We meet Alice in 2019, Boston. A new college student far from home, attempting to start her life over. She doesn’t really feel at home in her own skin or with her new friends. Alice goes to a party, meets a beautiful, mysterious violet haired girl, gets drunk and winds up taking the mysterious girl home with her. When she wakes up the next morning she feels drained, hungover, and disoriented. There is violet hair dye on her sheets along with three drops of blood. A short note is stuck to the lamp beside her bed. She figures out pretty quickly she’s been turned into a vampire, and starts to search for Lottie.

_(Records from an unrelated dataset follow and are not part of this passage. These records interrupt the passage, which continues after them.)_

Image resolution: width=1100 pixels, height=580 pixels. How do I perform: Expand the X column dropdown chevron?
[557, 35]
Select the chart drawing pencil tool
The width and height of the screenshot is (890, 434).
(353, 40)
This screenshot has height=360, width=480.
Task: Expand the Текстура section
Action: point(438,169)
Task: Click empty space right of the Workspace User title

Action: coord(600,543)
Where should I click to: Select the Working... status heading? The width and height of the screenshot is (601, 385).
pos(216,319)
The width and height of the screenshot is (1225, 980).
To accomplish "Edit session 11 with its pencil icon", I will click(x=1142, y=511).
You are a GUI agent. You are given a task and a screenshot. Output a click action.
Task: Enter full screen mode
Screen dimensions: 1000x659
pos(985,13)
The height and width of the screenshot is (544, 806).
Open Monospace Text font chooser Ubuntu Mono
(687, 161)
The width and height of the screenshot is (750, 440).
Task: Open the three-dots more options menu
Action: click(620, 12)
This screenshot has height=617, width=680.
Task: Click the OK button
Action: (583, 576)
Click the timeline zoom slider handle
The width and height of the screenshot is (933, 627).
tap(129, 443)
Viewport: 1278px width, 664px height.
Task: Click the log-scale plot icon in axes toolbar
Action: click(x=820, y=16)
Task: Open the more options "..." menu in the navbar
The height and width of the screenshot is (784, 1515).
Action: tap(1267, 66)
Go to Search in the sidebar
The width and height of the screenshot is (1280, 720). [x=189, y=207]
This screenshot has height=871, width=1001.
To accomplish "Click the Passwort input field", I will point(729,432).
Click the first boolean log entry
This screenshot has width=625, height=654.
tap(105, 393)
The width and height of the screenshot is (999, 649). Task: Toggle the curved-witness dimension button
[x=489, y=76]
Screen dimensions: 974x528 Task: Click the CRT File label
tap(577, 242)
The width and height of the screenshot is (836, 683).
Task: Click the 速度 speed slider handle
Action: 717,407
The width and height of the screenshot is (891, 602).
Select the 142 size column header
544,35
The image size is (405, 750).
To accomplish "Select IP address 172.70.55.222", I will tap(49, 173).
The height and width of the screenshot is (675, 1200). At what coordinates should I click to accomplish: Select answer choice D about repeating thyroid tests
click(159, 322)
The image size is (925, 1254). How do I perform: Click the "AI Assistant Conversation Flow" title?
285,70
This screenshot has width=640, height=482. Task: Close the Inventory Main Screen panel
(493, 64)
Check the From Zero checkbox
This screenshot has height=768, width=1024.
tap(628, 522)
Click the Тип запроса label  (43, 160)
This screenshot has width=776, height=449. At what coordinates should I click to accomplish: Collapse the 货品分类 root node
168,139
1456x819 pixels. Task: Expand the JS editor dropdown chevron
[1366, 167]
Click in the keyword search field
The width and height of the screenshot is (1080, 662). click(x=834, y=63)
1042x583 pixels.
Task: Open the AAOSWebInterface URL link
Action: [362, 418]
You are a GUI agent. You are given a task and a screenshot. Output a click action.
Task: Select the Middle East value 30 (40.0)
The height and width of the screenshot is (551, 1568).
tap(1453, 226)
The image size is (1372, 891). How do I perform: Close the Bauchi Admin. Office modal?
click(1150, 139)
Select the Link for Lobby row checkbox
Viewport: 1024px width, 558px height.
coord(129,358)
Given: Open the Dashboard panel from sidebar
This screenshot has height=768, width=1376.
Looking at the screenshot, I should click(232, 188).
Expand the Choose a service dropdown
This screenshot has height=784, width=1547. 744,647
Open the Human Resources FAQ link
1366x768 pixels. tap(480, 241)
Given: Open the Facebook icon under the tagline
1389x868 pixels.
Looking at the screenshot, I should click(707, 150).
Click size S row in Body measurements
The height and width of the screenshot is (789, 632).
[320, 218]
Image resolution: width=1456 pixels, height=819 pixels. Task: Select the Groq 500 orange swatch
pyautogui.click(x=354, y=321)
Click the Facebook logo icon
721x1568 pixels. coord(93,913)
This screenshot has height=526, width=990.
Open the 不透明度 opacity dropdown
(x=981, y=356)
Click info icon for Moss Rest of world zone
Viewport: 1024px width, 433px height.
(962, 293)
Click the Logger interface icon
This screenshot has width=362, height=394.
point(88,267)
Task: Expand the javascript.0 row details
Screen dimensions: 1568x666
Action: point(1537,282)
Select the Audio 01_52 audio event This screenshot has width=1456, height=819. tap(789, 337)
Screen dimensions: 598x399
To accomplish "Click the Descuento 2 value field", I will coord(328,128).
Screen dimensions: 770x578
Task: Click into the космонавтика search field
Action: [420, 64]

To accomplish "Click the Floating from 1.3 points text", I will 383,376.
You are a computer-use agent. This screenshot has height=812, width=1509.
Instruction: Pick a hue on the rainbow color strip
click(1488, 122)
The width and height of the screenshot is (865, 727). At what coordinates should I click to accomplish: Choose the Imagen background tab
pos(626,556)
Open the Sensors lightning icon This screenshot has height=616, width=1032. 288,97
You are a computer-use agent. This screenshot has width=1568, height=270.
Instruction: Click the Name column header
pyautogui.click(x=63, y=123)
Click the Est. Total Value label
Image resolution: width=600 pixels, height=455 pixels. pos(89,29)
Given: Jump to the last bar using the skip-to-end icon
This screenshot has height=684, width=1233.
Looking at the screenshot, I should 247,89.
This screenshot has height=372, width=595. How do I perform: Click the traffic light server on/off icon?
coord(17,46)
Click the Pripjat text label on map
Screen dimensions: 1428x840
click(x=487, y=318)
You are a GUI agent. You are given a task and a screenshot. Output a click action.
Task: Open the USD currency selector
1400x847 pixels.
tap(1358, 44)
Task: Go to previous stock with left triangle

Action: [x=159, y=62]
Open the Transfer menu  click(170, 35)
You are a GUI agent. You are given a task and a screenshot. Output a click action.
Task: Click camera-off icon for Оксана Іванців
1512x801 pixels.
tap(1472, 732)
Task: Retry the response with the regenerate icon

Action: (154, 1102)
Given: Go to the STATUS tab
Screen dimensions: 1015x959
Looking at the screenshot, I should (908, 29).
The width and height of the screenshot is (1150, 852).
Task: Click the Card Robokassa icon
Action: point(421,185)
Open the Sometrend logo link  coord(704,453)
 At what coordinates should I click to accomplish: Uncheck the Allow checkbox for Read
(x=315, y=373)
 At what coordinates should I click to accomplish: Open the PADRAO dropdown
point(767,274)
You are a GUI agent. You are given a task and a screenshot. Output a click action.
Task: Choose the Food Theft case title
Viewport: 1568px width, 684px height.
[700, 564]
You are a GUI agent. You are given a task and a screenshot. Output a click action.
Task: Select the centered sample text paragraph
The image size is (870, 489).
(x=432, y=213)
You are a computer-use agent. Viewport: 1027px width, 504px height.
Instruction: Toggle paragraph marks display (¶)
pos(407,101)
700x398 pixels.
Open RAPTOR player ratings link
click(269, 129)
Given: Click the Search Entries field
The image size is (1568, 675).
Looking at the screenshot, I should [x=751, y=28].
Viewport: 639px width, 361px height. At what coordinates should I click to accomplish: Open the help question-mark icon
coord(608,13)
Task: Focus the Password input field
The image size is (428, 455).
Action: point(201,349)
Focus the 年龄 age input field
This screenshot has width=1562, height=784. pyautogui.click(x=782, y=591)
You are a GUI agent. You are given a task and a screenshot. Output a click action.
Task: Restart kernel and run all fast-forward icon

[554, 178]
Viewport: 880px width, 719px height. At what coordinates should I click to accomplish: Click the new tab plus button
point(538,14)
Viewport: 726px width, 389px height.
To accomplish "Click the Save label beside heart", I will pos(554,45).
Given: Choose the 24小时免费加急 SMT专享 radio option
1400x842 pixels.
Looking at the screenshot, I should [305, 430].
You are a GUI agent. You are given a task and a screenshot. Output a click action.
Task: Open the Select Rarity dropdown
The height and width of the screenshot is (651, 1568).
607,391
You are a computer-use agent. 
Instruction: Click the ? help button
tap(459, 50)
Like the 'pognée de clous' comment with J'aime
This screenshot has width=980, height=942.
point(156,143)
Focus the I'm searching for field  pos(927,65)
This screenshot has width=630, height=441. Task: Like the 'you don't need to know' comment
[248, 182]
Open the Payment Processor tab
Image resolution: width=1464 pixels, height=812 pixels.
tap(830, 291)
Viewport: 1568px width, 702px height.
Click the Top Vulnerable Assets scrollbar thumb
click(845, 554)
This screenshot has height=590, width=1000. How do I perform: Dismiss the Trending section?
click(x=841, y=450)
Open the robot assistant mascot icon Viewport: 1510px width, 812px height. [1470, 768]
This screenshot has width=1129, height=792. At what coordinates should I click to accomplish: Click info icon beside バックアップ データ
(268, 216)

Lottie, the violet haired woman who spent the night with Alice has her own story, but if I go any further I’ll spoil the whole book. All of these women feel constrained by limits and expectations, whether internal or external. For Maria and Lottie, becoming vampires freed them from some of their constraints, but added others. Despite vampirism being one of the important themes in the book and the means of freedom for two of the characters, it doesn’t feel like it’s given the weight it deserves. It is simply a plot device to save them from any real consequences of being who they are. There is some homophobia, but it feels weak and shallow given the historical setting. Maria/Sabine and Lottie both would have faced blatant discrimination and social ostracization, and a very real fear of being institutionalized or murdered for behaving the way they did. Any consequence they might have faced is conveniently washed away by all the blood they spill and excused by virtue of being “widowed.” I know widows had a degree of latitude, but I can’t imagine it being so great that they somehow manage to float through time on that premise. Even widows were not free of suspicion if they were living outside the norms of the time.
I have mixed feelings about this book. I liked it, but didn’t love it, and I wanted to love it. The premise was intriguing, the execution lacking. I wanted to finish the story, but I wasn’t compelled to stay up all night and read it. In fact it took me three weeks to finish, which doesn’t usually happen. The characters seemed very archetypical (A rebellious, red haired, not-like-the-other-girls girl. Groundbreaking.) The slow pacing and repetition didn’t help the story at all. This is not an action packed thriller or a love story. There is love, and a few very mild sex scenes, but it’s not a romance in the commonly accepted sense of the word. Other readers have commented that they were expecting a dark fantasy romance and that’s not what was written at all. It was really bland horror at best, despite the lovely atmospheric writing and the moody backdrop of moldering castles and abandoned family estates.
At over 500 pages, I feel like I should have gotten more meat with the story. I didn’t get emotionally attached to any of the characters, and the story just not very compelling. The sex feels clinical, passionless, and just not sexy at all. Honestly, it should have been closed door or off page with the treatment it received on page. If you enjoy reading about incredibly mild lesbian vampire sex and toxic relationships wrapped in a plot you don’t have to think about very hard, this book might be for you.
I gave this 3-stars on Goodreads, but it’s a solid 2.5 for me. The only thing that saved it was the writing itself.
Content warnings: emotional abuse, sexual assault, suicide, blood, blood drinking, murder.